La directrice des Gryffondors s'arrêta à hauteur de la jeune fille, furieuse. Artémia jeta l'éponge dans le seau.
- As-tu vu l'état dans lequel elle se trouve ? Si elle ne s'évanouit pas de fatigue, elle tombera probablement malade. C'est ce que tu recherches ?
- Si Miss Rogue ne se sent pas bien, elle m'en fera part.
- Artémia, êtes-vous fatigués ? Demanda doucement la vieille dame.
La jeune fille hocha la tête, son visage appuyant sa réponse. Elle n'avait pas besoin de parler. Elle savait que le professeur de métamorphose n'en tiendrait pas compte.
- Tu vois ! S'indigna t-elle, tout en tendant une main vers la jeune fille. Venez, je vous accompagne dans votre dortoir.
Rogue se leva et contourna son bureau.
- Non ! Elle n'a pas terminé. Elle ne va nulle part.

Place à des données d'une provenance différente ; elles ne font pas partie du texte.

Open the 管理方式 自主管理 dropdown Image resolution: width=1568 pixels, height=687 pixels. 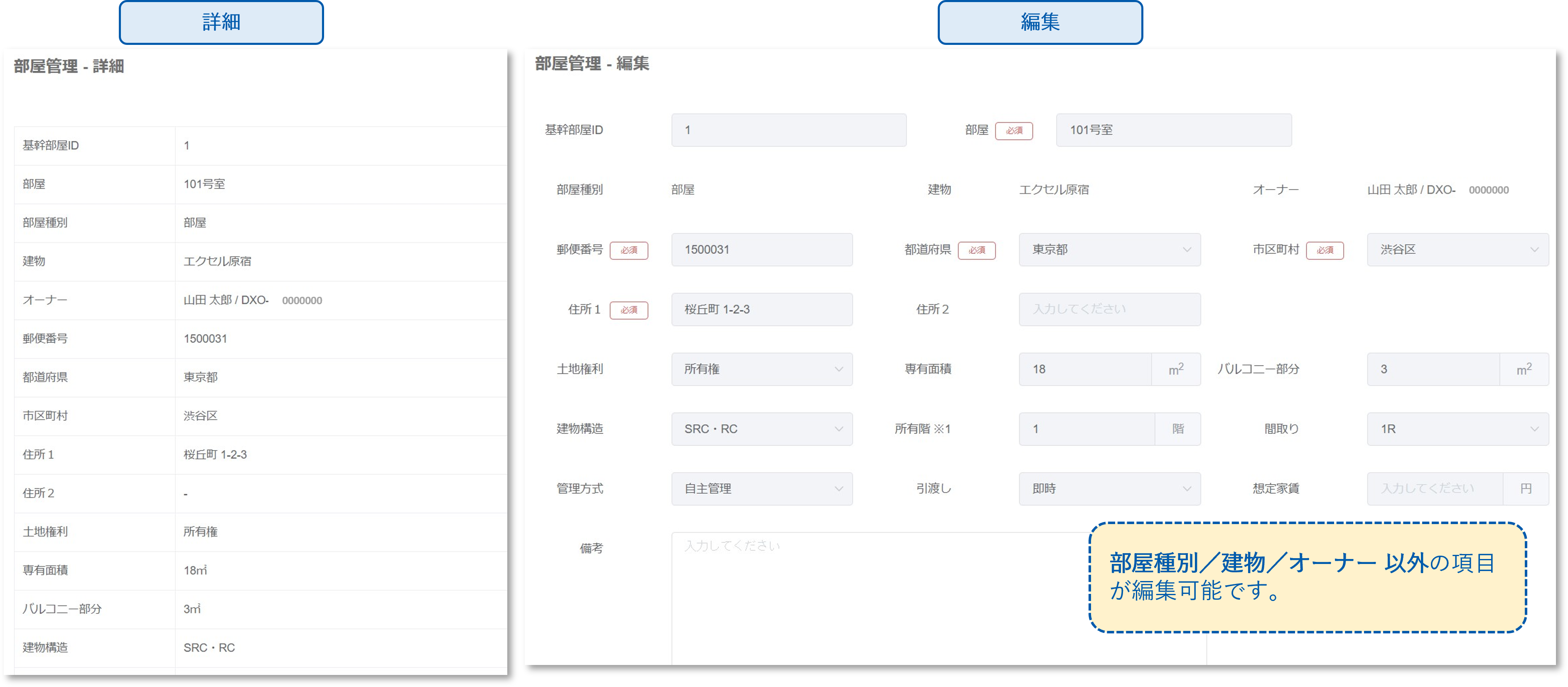click(x=762, y=488)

Artémia se leva, son visage déformé par la fatigue et la douleur que lui causaient ses muscles. La vieille dame entoura les épaules de la jeune fille d'un bras protecteur avant d'attraper sa baguette. En un simple mouvement, la salle fut propre.

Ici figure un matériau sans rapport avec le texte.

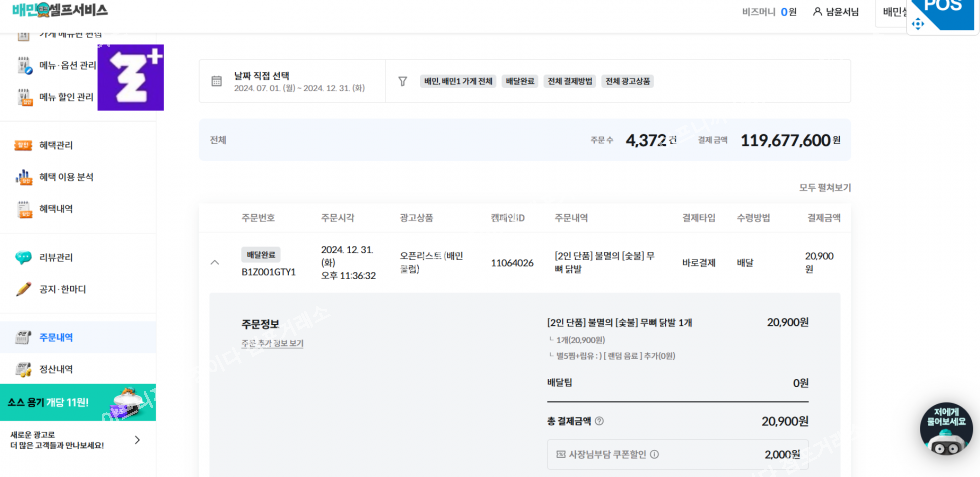The image size is (980, 477).
Task: Expand all orders with 모두 펼쳐보기
Action: click(x=824, y=187)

- Elle a terminé maintenant, claqua-t-elle sèchement. Venez, Miss Rogue. Severus… il faudra qu'on discute de tout ça, ça ne peut plus arriver ! Par Merlin !
Elles disparurent par la porte, non sans que McGonagall ne jette un regard moralisateur au professeur de Potion. Artemia n'eut pas le temps d'observer le visage de son père. Elle ne savait pas s'il ressentait une once de remord.

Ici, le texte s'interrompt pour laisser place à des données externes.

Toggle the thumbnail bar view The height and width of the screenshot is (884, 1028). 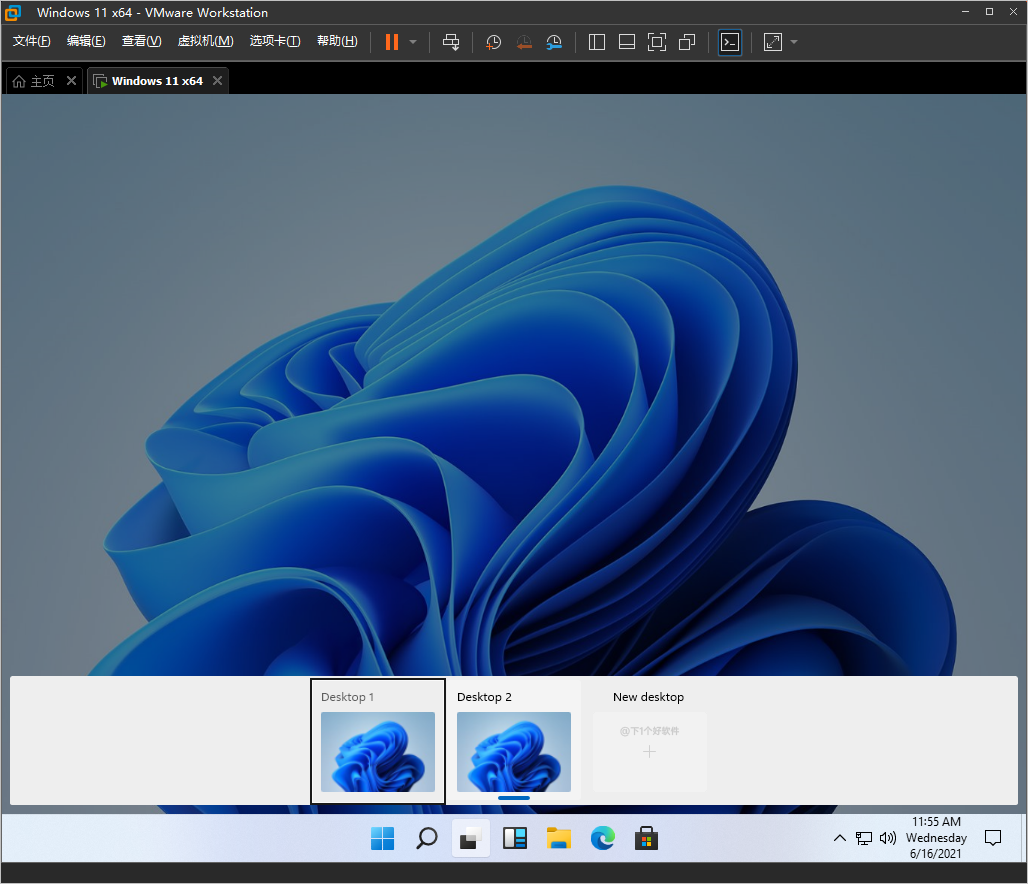(627, 42)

McGonagall ne se permit de parler que lorsqu'elles arrivèrent dans le Hall.
- Vous savez, j'ai été surprise de vous voir répartie à Gryffondor, j'aurais parié Serdaigle.
- Pas Serpentard ? Murmura la Première Année, surprise.
- Absolument pas. C'était évident que vous n'apparteniez pas à cette maison dès que je vous ai vu interagir avec Miss Granger.
- D'après vous, j'ai ma place à Gryffondor ?
La vieille dame sourit, ses yeux brillants chaleureusement.
- Après votre entêtement de ce soir, il n'y a aucun doute.
Artemia ne fut pas capable de déterminer si sa directrice lui faisait un compliment ou une critique et elle était trop fatiguée pour pouvoir approfondir la question. Elles arrivèrent devant le tableau de la Grosse Dame.
- Nous discuterons plus tard avec votre père mais si vous trouvez qu'il vous traite injustement, venez me voir, d'accord ?
Artemia hocha la tête. Elle se sentait chanceuse d'avoir cette dame comme directrice, comme protectrice.
- A l'avenir, évitez seulement de le confronter. Vous avez pu remarquer que vous étiez aussi borné l'un comme l'autre. Vous pouvez être certaine que l'issue de ses situations ne vous seront pas favorables.
Une nouvelle fois, la jeune fille acquiesça.
- Et si vous ne vous sentez pas bien demain, allez voir Madame Pomfresh. Bonne nuit, Miss Rogue.
- Bonne nuit, professeur. Et... merci.
Elle sourit légèrement et traversa le tableau. Cette nuit-là, malgré l'épuisement dont elle était victime, elle ne dormit pas paisiblement, ses démons faisant de ses rêves un enfer.